(DEPRECATED) Apache Flink User Mailing List archive.

Restoring from a savepoint, constraining factors

Classic

List

Threaded

5 messages Options

Rex Fenley

Restoring from a savepoint, constraining factors

Hello,

We have a savepoint that's ~0.5 TiB in size. When we try to restore from it, we time out because it takes too long (write now checkpoint timeouts are set to 2 hours which is way above where we want them already).

I'm curious if it needs to download the entire savepoint to continue. Or, for further education, what are all the operations that take place before a job is restored from a savepoint?

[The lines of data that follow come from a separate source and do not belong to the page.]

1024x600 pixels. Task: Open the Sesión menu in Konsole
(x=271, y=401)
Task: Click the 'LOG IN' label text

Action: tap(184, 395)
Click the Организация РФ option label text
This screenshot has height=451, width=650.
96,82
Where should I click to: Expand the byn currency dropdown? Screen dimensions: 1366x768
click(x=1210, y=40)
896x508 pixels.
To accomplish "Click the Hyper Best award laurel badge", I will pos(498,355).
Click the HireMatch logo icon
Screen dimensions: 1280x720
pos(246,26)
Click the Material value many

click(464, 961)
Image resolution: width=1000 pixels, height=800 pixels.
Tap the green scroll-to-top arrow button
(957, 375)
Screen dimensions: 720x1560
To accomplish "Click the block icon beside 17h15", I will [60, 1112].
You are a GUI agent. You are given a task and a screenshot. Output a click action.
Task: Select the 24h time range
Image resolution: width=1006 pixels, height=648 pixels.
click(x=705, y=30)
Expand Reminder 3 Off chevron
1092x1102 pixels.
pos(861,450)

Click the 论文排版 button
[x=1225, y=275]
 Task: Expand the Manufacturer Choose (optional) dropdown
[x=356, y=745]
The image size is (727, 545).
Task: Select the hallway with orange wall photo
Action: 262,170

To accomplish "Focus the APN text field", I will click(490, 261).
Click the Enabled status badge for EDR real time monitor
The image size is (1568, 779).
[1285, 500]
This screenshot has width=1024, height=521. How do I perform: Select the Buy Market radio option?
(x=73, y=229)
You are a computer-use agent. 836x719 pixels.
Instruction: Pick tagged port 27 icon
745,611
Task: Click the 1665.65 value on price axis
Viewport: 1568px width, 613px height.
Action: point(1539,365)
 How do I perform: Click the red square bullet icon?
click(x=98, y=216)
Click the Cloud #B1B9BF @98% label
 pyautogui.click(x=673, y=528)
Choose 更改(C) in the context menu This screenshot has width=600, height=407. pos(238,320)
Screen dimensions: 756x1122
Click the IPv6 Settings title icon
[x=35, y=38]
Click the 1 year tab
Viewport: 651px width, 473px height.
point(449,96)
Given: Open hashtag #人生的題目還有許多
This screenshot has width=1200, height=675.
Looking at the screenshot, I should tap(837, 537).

Additionally, the network seems to be a big bottleneck. Our network should be operating in the GiB/s range per instance, but seems to operate between 70-100MiB per second when retrieving a savepoint. Are there any constraining factors in Flink's design that would slow down the network download of a savepoint this much (from S3)?

Thanks!

Rex Fenley | Software Engineer - Mobile and Backend

Remind.com | BLOG | FOLLOW US | LIKE US

Rex Fenley

Re: Restoring from a savepoint, constraining factors

Aftering looking through lots of graphs and AWS limits. I've come to the conclusion that we're hitting limits on our disk writes. I'm guessing this is backpressuring against the entire restore process. I'm still very curious about all the steps involved in savepoint restoration though!

On Fri, Jan 15, 2021 at 7:50 PM Rex Fenley <[hidden email]> wrote:

Hello,

We have a savepoint that's ~0.5 TiB in size. When we try to restore from it, we time out because it takes too long (write now checkpoint timeouts are set to 2 hours which is way above where we want them already).

I'm curious if it needs to download the entire savepoint to continue. Or, for further education, what are all the operations that take place before a job is restored from a savepoint?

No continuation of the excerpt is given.